• TO DO:
Please print the records below exactly as they are.

Data entries:
------------

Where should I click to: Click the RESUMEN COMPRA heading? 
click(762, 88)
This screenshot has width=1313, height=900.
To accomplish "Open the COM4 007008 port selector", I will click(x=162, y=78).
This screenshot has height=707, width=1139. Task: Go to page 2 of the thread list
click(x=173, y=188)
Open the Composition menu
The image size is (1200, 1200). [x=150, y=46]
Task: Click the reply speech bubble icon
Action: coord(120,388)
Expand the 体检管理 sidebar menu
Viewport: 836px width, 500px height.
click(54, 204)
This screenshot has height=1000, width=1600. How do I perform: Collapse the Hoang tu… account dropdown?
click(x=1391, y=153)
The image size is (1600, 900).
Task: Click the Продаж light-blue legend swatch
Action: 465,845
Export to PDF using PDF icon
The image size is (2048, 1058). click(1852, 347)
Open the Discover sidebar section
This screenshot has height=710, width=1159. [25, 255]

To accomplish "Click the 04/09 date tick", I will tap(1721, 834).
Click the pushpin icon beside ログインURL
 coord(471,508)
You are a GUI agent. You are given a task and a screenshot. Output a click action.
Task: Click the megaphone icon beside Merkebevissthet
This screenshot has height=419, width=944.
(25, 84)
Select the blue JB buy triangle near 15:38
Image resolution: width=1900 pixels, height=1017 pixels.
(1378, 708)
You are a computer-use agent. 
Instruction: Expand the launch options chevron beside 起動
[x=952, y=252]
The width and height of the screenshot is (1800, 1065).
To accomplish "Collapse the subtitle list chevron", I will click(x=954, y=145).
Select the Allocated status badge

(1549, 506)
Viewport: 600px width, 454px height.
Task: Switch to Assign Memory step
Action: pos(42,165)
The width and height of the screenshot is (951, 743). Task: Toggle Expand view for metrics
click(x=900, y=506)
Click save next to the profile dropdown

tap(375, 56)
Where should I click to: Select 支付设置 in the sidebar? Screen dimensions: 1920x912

------------

• EXERCISE RESULT:
Where should I click to: Click the RESUMEN COMPRA heading? 
click(762, 88)
This screenshot has width=1313, height=900.
To accomplish "Open the COM4 007008 port selector", I will click(x=162, y=78).
This screenshot has height=707, width=1139. Task: Go to page 2 of the thread list
click(x=173, y=188)
Open the Composition menu
The image size is (1200, 1200). [x=150, y=46]
Task: Click the reply speech bubble icon
Action: coord(120,388)
Expand the 体检管理 sidebar menu
Viewport: 836px width, 500px height.
click(54, 204)
This screenshot has height=1000, width=1600. How do I perform: Collapse the Hoang tu… account dropdown?
click(x=1391, y=153)
The image size is (1600, 900).
Task: Click the Продаж light-blue legend swatch
Action: 465,845
Export to PDF using PDF icon
The image size is (2048, 1058). click(1852, 347)
Open the Discover sidebar section
This screenshot has height=710, width=1159. [25, 255]

To accomplish "Click the 04/09 date tick", I will tap(1721, 834).
Click the pushpin icon beside ログインURL
 coord(471,508)
You are a GUI agent. You are given a task and a screenshot. Output a click action.
Task: Click the megaphone icon beside Merkebevissthet
This screenshot has height=419, width=944.
(25, 84)
Select the blue JB buy triangle near 15:38
Image resolution: width=1900 pixels, height=1017 pixels.
(1378, 708)
You are a computer-use agent. 
Instruction: Expand the launch options chevron beside 起動
[x=952, y=252]
The width and height of the screenshot is (1800, 1065).
To accomplish "Collapse the subtitle list chevron", I will click(x=954, y=145).
Select the Allocated status badge

(1549, 506)
Viewport: 600px width, 454px height.
Task: Switch to Assign Memory step
Action: pos(42,165)
The width and height of the screenshot is (951, 743). Task: Toggle Expand view for metrics
click(x=900, y=506)
Click save next to the profile dropdown

tap(375, 56)
Where should I click to: Select 支付设置 in the sidebar? Screen dimensions: 1920x912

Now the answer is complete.